- **Text section**:

I wasnt sure what you meant.Spare mags on your person? Total number? I put down 6 in the poll.I have 1 in the 1911 when im carrying and 2 spare on my side.Also have 3 other mags i keep in the safe for it.

Have 3 altogether for my AR15.


----------



## Scorpion8

DennyCrane said:


> How many mags do you keep (on average) for each gun?


Handguns: 2 or 3 so I can rotate the kept-loaded one among them periodically. AK's/AR's: 15 or 20. Yea, a few.


----------



## Gallows

Six for each of my .40's. I'd like to pick up another 6 for each so I don't have to reload as often at the range.


----------



## chessail77

four


----------



## Brevard13

I have 8 for my M&P's. Of course 2 of those will only fit my compact. The other 6 are 15 round mags since it will fit both my compact and full sized .40/.357. I am buying some of the bigger mags (9mm for the M&P) for my wife for when she is at home.


----------



## Ricky59

3 for the Kahr pm9 ..
3 for the Sig p238 ..
And 8 for the kimber pro raptor 1911..
..can you tell what my favorite is ???


----------



## prof_fate

For my 22LR rifle - 3.
for my mark 1 - 3
for my XDm9 - 3

As I get into competition I may get more for the XD just to make life easier. I'd like to have one loaded for home protection that I can just leave alone rather than unload for trips to the range and reload when home.


----------



## prof_fate

larryh1108 said:


> I like to keep enough mags to hold approx 50 rounds (or a full box of ammo). If it's 6 count, I have 8 mags (48). If it's 8 count (1911) I have 6 mags (48). If it's 13 rounds, I have 4 mags, etc. It makes range trips easier and I always have all my mags loaded after a range trip so it works out nice there as well.


Hmmm....my XDm9 mags hold 19 each...it came with 3...that's 57 plus one in the pipe...


----------



## KnurledNut

P95 - 10 rnd (2), 15 rnd (2), 17 rnd (5), 30 rnd (1)

And only 'cuz I got a deal/steal on 8 of 'em!


----------



## dewoody

Since I have multiple 1911s they share numerous mags, normally having 4-5 with each plus spares. My .40s have 3-4 each. My 'old school' revolvers have a couple speed loaders & 3-4 strips a piece.


----------



## firemanjones

I have 4 to 6 for each gun. The price of some of them at $19. for factory, I can not go wrong. I use them all when I shoot so it spreads out the usage and they last longer this way.

- **Description of the task**:
Extend the forum thread about how many magazines people keep for each gun with new writing that picks up after its final post.

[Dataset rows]
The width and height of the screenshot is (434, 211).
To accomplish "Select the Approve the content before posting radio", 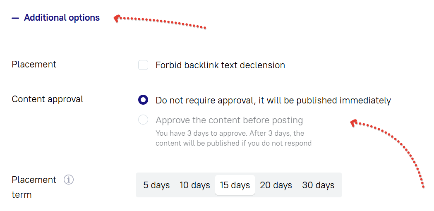I will [x=143, y=120].
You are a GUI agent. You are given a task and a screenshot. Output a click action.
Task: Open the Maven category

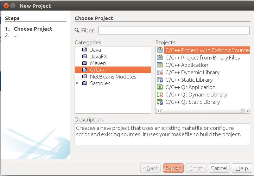(98, 63)
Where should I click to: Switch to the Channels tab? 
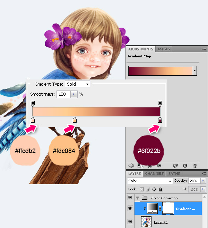pyautogui.click(x=154, y=173)
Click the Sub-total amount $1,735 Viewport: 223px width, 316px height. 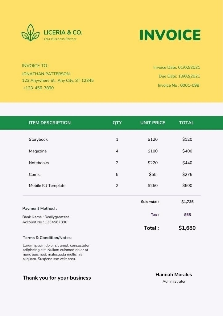click(187, 202)
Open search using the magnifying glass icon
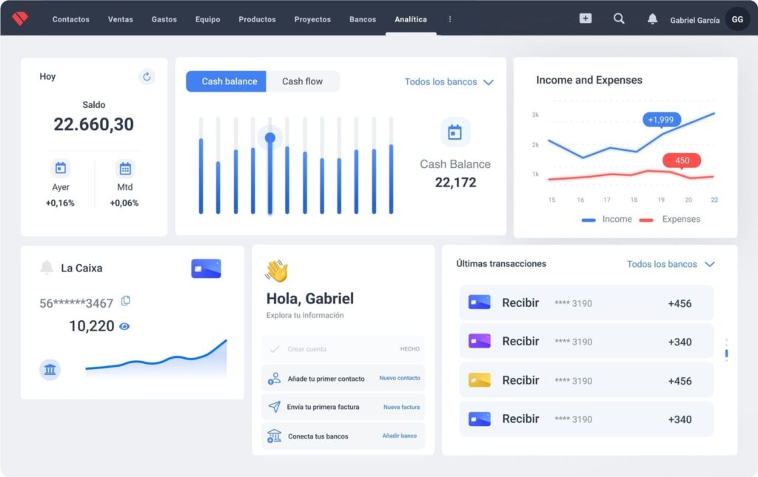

- **Response to the task**:
----------



## rhodco

Need at least 3 for IDPA matches, plus a spare in case a spring goes weak.


----------



## SteveC

4 for the Glock 19; 5 each for Bersa Thunder .32, S&W 22A, Ruger MkIII; only 3 for Taurus MillPro PT145, 2 for IJ-70 Mak

and 4 for Springfield XDM9


----------



## skullfr

I have 3 for my cz.Two for daily carry and one empty to rotate the other 2 every month to keep fromhaving spring failure.I use them as range mags so I can find any potential problem early.


----------



## chessail77

A good answer would be 4-6...JJ


----------



## qwiksdraw

My formula is simple, it is based on a box of 50 rounds. I have enough magazines (per caliber) to empty one box. For those who are good in math (not me), the number won't add up exactly, but this isn't an exact science! For my .45 I have four 8 round mags and three 7 round mags for a total of 53. So one mag will be short. For my 9mm I have 6 mags of 9 rounds for a total of 54, so again one mag is short. With my 22's the math is easier because they use 10 round mags!

This then becomes a "set", so with each set now I know how many I shot and how much I'm spending. Ironically, I'm not usually that organized.


----------



## Shipwreck

I like the same formula... but I want to load up 200 rounds... That way I needn't reload the entire range trip


----------



## jdw68

The longer I own a semi auto the more magazines I wind up having for that gun. I have had my Beretta 92 fs longer than my other semi autos and it has 10 magazines. For me, they just accumulate.


----------



## njmike

2 for my pistol; 1 with fmj rounds and 1 with hollow point rounds. I altrtnate them every so often.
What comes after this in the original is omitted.